Mais gestão, menos polarização A recente operação no Rio de Janeiro, amplamente apoiada pela população, escancara uma dura verdade: chegamos ao limite da tolerância com o caos. O apoio quase unânime, mesmo diante de medidas extremas e controversas, mostra o tamanho da desesperança e da desconfiança nas instituições que deveriam garantir segurança, justiça e dignidade.
O aplauso à força bruta revela, antes de tudo, a falência silenciosa do nosso sistema.
Há décadas o Brasil assiste ao avanço da criminalidade como se fosse um fenômeno natural, incontrolável, fruto do acaso. Mas a violência é sintoma, não causa. É reflexo de cidades que cresceram sem planejamento, de um sistema judiciário que não pune com eficiência, de políticas públicas descontinuadas e da ausência de integração entre os poderes.
Quando a sociedade começa a enxergar em ações militares a única saída possível, é sinal de que o Estado já perdeu boa parte de sua capacidade de governar o território pela via civil.
É claro que a operação precisa ser avaliada pelos seus resultados concretos. Resta saber se ela trará redução duradoura da violência e presença efetiva do Estado nas comunidades.
Mas, independentemente da eficácia, o simples fato de que a sociedade aplaude uma ação tão dura revela o tamanho da nossa crise institucional. O que está em jogo não é apenas o sucesso de uma operação policial, mas o futuro de um país que parece ter desistido de buscar soluções estruturais e duradouras.
A impunidade, que corrói a confiança no sistema de justiça, soma-se à desigualdade urbana e social, que empurra gerações inteiras para a marginalidade. Enquanto o Estado se retrai, o crime se organiza, ocupa o espaço e cria sua própria ordem, uma ordem à margem da lei, mas sustentada por uma lógica de poder e controle que o Estado não conseguiu disputar, levando 26% da população brasileira a viver em áreas controladas pelo crime.
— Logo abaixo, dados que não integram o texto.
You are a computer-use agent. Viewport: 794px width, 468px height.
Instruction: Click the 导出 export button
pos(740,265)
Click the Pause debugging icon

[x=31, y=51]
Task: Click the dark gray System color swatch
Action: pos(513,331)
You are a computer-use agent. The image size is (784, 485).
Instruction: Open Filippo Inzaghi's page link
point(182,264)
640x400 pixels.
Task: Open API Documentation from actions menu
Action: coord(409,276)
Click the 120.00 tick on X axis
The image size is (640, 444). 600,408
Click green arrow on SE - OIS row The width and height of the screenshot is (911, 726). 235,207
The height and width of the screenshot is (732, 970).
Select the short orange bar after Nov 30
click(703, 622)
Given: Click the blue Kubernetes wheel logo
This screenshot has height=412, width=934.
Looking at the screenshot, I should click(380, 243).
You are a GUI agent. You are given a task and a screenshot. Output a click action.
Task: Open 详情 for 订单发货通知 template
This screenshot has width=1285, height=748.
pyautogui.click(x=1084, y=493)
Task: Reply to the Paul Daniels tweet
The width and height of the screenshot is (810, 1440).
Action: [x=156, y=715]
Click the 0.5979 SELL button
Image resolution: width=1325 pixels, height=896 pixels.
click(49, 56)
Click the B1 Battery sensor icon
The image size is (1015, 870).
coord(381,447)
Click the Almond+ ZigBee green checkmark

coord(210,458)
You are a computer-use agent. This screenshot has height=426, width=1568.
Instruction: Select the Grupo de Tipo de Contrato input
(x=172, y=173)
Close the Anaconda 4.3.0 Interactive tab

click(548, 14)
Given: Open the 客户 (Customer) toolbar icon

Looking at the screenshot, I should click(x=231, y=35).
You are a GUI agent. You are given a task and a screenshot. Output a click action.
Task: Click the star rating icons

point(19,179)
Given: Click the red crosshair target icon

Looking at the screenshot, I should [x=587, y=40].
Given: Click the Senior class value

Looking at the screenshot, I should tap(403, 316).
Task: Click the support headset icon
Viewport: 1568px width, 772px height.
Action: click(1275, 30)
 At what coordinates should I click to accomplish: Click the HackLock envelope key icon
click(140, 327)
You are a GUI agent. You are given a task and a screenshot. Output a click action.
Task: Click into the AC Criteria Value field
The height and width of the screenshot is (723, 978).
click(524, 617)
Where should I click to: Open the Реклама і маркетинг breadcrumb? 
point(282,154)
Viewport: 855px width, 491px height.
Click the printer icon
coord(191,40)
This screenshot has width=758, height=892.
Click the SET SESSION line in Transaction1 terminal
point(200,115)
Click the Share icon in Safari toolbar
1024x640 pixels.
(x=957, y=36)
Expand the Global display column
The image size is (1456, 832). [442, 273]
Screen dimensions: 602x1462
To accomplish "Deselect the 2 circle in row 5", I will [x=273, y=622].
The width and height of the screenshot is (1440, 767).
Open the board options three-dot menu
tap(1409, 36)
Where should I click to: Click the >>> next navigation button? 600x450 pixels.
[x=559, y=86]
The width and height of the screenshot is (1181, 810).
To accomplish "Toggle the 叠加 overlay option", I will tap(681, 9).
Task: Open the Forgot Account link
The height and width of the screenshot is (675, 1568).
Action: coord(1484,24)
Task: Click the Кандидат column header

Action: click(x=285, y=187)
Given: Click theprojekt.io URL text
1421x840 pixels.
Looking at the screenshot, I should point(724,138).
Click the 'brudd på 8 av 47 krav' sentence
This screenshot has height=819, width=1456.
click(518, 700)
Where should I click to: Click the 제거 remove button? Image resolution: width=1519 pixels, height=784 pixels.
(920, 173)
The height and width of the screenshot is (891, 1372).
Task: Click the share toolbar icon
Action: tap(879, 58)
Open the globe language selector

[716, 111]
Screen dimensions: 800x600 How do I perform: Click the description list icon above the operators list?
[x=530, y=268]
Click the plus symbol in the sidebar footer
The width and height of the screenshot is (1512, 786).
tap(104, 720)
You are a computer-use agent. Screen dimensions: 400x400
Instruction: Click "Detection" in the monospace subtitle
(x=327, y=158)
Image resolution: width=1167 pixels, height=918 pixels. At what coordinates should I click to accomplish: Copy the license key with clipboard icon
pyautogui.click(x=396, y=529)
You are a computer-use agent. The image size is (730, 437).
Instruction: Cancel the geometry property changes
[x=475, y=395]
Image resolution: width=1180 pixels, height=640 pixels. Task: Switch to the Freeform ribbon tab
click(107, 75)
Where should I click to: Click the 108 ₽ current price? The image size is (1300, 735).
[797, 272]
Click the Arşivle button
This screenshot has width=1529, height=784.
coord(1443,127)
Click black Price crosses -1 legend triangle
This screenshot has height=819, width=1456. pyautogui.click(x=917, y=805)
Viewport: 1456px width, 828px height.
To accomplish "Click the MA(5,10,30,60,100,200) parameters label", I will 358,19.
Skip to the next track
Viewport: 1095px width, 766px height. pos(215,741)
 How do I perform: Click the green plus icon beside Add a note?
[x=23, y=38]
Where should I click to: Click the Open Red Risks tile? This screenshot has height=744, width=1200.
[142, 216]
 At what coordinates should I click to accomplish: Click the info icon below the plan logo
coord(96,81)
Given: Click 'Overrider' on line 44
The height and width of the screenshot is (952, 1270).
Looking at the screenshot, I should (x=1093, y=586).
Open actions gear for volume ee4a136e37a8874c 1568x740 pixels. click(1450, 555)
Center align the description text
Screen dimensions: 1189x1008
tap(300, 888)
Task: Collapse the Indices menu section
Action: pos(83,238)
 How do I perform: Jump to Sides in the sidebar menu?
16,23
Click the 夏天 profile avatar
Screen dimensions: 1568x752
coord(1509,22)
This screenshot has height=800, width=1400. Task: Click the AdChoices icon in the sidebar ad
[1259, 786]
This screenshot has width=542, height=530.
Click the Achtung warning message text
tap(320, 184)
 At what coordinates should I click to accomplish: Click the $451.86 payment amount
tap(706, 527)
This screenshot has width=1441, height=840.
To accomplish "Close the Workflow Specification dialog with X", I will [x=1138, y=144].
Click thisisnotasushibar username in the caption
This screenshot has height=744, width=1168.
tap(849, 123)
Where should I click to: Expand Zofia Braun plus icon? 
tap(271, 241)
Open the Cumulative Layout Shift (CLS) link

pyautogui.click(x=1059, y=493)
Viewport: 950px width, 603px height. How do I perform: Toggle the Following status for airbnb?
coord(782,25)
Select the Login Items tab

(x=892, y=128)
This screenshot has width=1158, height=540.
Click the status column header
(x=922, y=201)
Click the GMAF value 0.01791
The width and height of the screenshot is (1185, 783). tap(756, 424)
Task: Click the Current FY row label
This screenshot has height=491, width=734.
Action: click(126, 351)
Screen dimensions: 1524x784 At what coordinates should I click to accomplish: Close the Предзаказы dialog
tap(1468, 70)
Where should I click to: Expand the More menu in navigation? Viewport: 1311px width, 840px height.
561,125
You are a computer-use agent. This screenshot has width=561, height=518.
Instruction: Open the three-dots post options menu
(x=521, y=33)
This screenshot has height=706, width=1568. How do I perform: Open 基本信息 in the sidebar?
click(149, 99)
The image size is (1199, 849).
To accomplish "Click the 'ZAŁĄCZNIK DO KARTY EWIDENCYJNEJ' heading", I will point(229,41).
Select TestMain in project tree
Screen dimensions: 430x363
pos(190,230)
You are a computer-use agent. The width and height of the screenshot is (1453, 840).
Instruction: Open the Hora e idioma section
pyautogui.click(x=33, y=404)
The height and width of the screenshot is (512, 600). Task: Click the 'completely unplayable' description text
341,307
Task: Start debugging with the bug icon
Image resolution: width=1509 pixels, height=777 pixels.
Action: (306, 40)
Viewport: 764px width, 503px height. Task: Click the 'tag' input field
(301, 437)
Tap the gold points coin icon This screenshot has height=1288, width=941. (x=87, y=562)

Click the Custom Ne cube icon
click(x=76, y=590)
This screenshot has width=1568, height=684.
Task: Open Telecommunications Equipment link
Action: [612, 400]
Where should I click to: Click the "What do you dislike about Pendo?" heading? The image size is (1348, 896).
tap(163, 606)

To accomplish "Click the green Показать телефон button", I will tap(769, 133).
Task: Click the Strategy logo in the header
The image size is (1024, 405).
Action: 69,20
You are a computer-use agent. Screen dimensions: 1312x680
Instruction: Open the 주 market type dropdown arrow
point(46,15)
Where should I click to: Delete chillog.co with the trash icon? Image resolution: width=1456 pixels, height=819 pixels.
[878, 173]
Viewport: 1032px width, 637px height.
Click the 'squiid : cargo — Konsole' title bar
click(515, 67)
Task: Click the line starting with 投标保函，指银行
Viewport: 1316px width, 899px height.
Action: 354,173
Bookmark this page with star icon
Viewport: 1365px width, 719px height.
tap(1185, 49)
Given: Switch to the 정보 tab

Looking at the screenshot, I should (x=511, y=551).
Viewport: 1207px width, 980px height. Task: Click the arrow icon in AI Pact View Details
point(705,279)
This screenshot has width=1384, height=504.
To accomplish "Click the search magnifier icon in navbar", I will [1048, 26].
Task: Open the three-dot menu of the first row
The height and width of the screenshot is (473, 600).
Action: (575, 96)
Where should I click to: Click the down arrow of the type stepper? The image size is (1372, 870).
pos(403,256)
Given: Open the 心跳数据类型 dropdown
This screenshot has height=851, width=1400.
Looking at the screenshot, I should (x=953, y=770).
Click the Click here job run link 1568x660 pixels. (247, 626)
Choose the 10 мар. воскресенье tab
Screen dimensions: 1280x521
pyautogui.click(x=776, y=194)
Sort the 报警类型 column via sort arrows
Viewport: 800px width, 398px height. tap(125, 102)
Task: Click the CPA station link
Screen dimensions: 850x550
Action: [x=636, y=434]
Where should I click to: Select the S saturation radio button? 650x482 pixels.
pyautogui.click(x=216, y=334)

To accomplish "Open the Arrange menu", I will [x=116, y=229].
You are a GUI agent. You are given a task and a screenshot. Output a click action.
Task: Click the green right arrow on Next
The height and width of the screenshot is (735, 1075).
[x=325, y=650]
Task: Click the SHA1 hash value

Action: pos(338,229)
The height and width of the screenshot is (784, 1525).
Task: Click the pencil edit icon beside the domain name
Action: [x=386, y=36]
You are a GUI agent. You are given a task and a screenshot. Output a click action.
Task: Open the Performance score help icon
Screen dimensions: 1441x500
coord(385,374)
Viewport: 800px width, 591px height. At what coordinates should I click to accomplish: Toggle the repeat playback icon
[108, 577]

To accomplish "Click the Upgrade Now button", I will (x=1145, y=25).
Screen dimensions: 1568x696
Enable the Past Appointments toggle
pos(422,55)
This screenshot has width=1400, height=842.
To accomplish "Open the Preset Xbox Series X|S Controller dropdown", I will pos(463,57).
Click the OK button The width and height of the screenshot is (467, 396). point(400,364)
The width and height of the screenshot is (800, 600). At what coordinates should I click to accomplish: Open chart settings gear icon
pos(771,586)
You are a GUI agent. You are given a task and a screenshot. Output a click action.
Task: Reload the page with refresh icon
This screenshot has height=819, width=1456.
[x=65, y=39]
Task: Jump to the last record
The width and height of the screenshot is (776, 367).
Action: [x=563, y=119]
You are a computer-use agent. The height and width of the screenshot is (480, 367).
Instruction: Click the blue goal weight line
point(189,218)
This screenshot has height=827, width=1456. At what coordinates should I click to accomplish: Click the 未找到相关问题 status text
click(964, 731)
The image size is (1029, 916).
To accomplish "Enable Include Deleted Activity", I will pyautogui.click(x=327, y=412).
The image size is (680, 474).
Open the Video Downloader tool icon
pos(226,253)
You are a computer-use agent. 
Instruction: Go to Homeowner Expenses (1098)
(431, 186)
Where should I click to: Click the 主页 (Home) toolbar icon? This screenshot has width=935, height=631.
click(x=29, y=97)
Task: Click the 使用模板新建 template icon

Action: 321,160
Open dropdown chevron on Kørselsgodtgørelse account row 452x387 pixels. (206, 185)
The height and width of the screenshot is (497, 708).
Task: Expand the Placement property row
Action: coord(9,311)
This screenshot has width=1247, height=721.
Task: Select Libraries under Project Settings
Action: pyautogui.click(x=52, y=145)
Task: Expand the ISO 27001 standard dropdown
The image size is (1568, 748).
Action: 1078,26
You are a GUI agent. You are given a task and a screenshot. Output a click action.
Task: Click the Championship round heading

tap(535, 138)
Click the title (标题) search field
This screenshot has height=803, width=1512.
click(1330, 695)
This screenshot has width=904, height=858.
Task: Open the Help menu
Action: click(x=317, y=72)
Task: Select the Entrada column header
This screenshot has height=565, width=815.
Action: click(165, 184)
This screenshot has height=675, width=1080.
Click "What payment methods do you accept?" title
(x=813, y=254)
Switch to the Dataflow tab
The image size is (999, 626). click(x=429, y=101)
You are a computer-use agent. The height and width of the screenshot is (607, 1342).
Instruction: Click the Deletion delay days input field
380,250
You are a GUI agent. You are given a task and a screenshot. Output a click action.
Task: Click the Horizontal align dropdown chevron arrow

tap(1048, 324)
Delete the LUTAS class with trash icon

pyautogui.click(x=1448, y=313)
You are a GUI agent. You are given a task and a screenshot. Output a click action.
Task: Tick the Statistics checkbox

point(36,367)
E quando o Estado finalmente reage, é recebido como herói, mesmo que suas armas não resolvam o problema na origem.
O que vemos hoje é a consequência de anos de negligência. Falta de leis mais eficazes? Talvez. Mas falta, sobretudo, aplicação coerente e justa das leis que já existem. Falta integração entre polícias, ministério público, judiciário, políticas sociais e planejamento urbano. Falta coordenação entre União, Estados e municípios para atacar de forma conjunta os fatores que alimentam o crime: evasão escolar, desemprego juvenil, moradias precárias e ausência de presença estatal.
A sociedade quer segurança; e com razão. Mas segurança não é somente sinônimo de repressão. A violência não se combate apenas com armas, mas com oportunidades, com Estado presente, com justiça célere e com políticas urbanas e sociais que devolvam dignidade aos territórios esquecidos.
O que se vê no Rio é o retrato de um país cansado, que perdeu a fé nas soluções democráticas e acredita que só o enfrentamento imediato pode trazer alívio.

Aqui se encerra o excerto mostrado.